He purses his lips ambiguously, and I’m forced to leave it at that.

Now, back at my desk in the open-plan office I’m logged on to Yahoo! to check my horoscope. Apparently, I should avoid antique collectors for the next two days, along with other claustrophobic situations. When I check my Chinese horoscope on one of the other clairvoyant sites, I find that Wood Rabbits like me can expect a clear run of good luck. The online I-Ching (I always use the Wilhelm translation) is less positive:

Hexagram 36. Darkening of the Light, “Line Six”

He penetrates the left side of the belly
.
One gets at the very heart of the darkening of the light
,
And leaves gate and courtyard
.

That sounds more like it. I’m just through the commentary when I spy Sukum, purple and apoplectic with rage, charging toward me, drawing disapproving glances from our Buddhist colleagues. The open-plan office makes it possible to prepare for attack from a distant desk. I find myself wanting to huddle, somehow, while I watch him negotiate desk after desk, monitor after monitor, where mostly uniformed cops try to figure out how best to prioritize the relentless storm of crime reports. He is too Thai to really make a scene in public, so when he finally arrives at my desk he hisses rather than yells.

“You brown-nosing hypocritical asshole, you just forced the Old Man to give you the Hollywood case because you cut a big drug deal wherever you went last month and now he’s eating out of your hand. You make me want to vomit. You’re not fit to be a cop. You should be in jail.”

“Would you like to repeat that to Colonel Vikorn, Khun Sukum?” I ask softly.

Now he’s all crestfallen, and I feel pity for him. He so very, very much wants this next promotion, so very, very much wants to show his wife and best friends he can beat me at the art of detection, that he has violated my mourning without even thinking about it. I feel sorry that he is so deeply in the grip of the third chakra, the one responsible for greed, aggression, and dominance. (I’m afraid I often think of it as the
farang
chakra, which is horribly unfair to you, I know; after all, look how it is destroying poor Sukum’s peace of mind, and they don’t come more Thai than him.) I sigh, pick up the phone, watch Sukum’s eyes as I speak to Manny, Vikorn’s secretary, of whom we are all terrified.

“Khun Manny, forgive the question, but did you just call Detective Sukum to tell him he has been taken off the Hollywood case in favor of me?”

“Yes.”

“Please tell Colonel Vikorn I am not accepting the Hollywood case.
He can sack me if he likes, but Detective Sukum has already put in more than three weeks’ work and is doing a very fine job.”

“What did you say?”

“Just tell the Old Man what I just told you.”

“Did you just call him
the Old Man
in my hearing?”

“Yes. Now get on with it,” I say, and replace the receiver.

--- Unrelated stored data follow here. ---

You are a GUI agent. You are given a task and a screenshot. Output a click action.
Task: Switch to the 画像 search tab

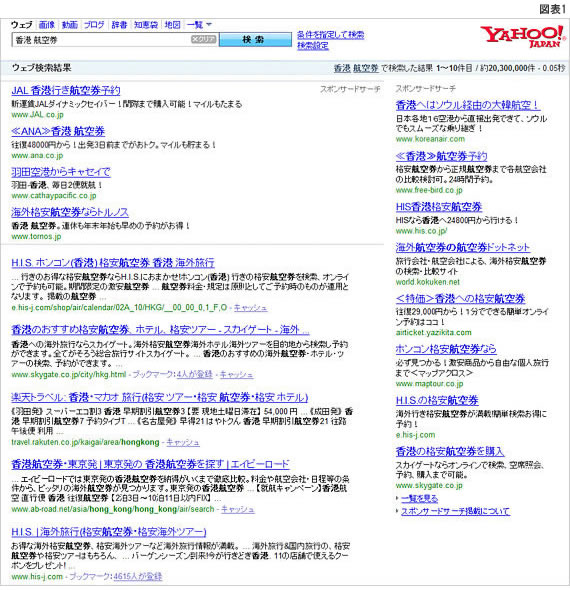(x=47, y=25)
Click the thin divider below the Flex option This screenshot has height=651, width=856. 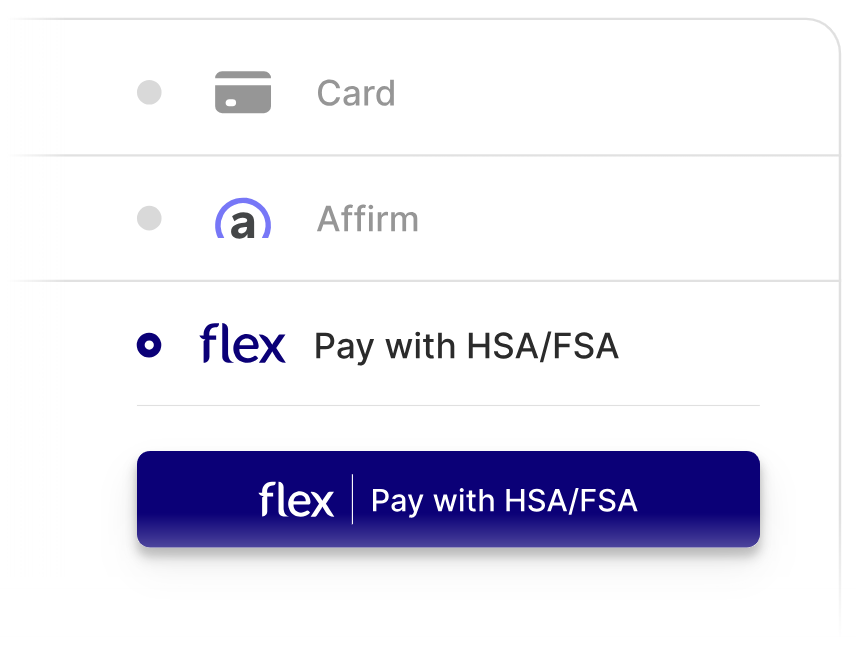(448, 406)
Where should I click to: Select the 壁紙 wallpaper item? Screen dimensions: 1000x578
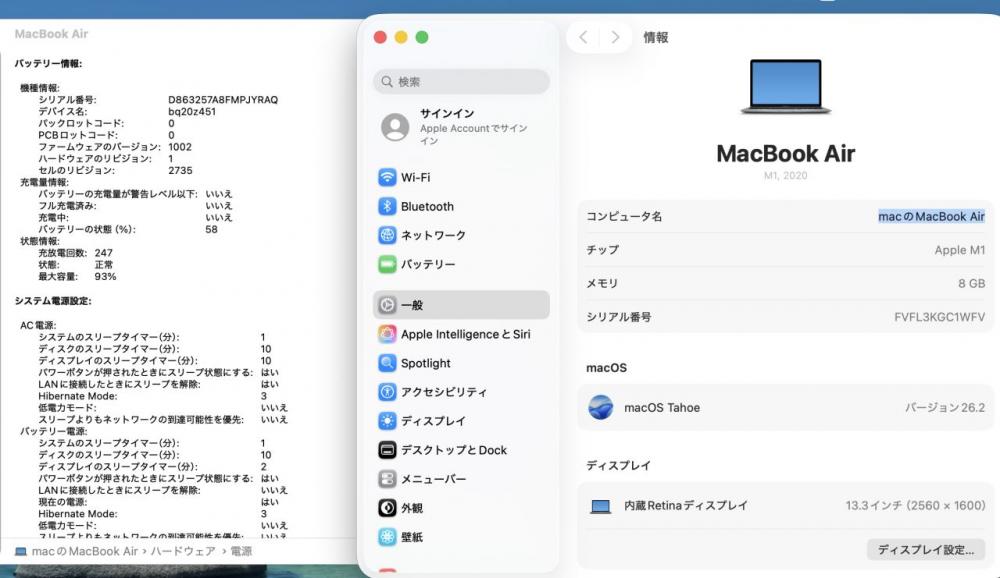pos(411,537)
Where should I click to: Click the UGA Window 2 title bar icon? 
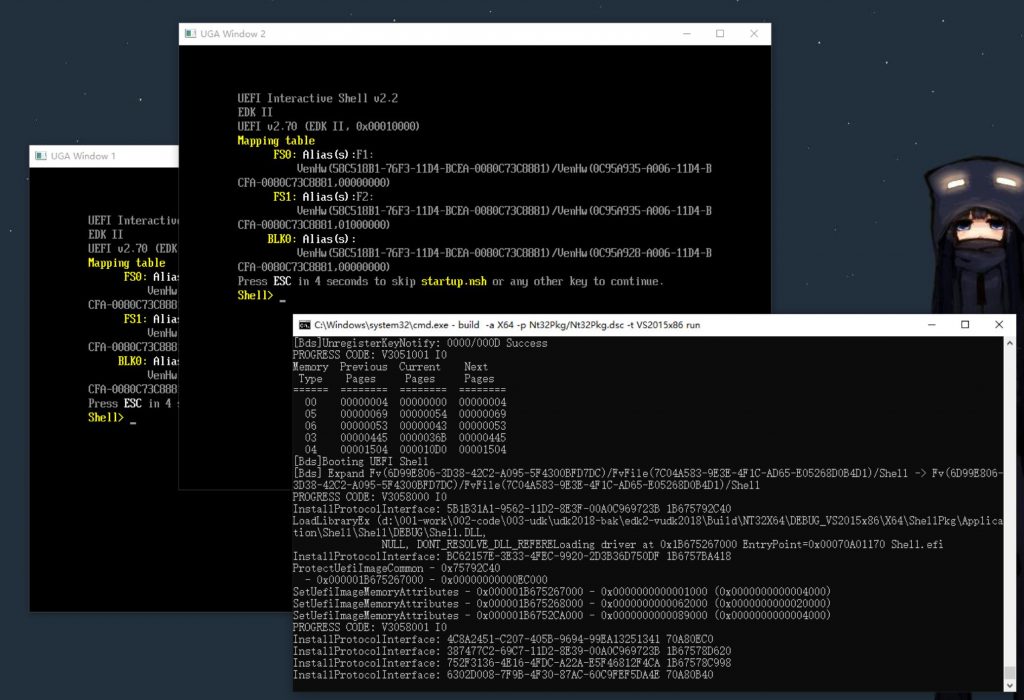(x=191, y=34)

Not only Sukum, but the whole office is staring at me, expecting the roof to fall. Now the phone is ringing on Sukum’s desk. He looks at me in bewilderment, then races back to his post. We all watch while his face goes through a fascinating collection of emotions, from enraged to obsequious in less than two seconds. To give him his due, when he’s put the phone down he walks back over to me, gives a high
wai
, and says, “Thank you. I will be grateful for any assistance you can offer. I know you are very busy and a better detective than I. I humbly apologize for troubling you in your time of grief. I hereby admit I now have
gatdanyu
with you.”

I wave a hand. “Please,” I tell him, “it’s not
gatdanyu
—you can’t owe a blood debt to a half-caste. I’m just not in the mood for promotion this year.”

He gives me a baffled glance and shakes his head. As he’s about to leave, I give him the name of Thomas Harris and recommend
The Silence of the Lambs
and
Hannibal
—in Thai translation, of course. He’s never heard of the learned author or his works. He never reads novels. I tell him he can get the idea just as well from the DVDs, which they sell in counterfeit versions at a hundred and fifty baht (you have to bargain them down from two hundred,
farang)
on Sukhumvit at the stalls opposite Starbucks in the Nana area.

My generosity is too much for him; it’s too Buddhist, too un-cop. “A minute ago I hated your guts and was fighting the temptation to have you bumped off,” he whispers in a disorientated voice. “Now you might be the biggest benefactor of my life. It must be your
farang
blood that makes you so incomprehensible.”

“Must be,” I agree genially. Instead of going back to his desk immediately, as he would like to, he hangs around, looking even more apologetic. “What is it, Khun Sukum? If you are stuck, I’ll try to help.”

He fidgets a bit and does a sort of dance. “I did a little preliminary research.”

“Yes.”

“The victim’s name was Frank Charles. He owned a luxury condominium on Soi Eight.”

“Yes?”

“But if you remember, he was found in that flophouse on Soi Four/ Four.”

I push back on my chair until it balances on the rear legs, and I’m using my feet on the desk to maintain balance. “Khun Sukum, did I not already explain, when
farang
get money they often stop thinking about waste. I mean, other factors come into operation.”

“Like what?”

“Like perhaps he was embarrassed that the security at his condo would know he brought a different woman back every night, or maybe more than one. Or perhaps he thought if he behaved like that someone would tell his circle in Hollywood.”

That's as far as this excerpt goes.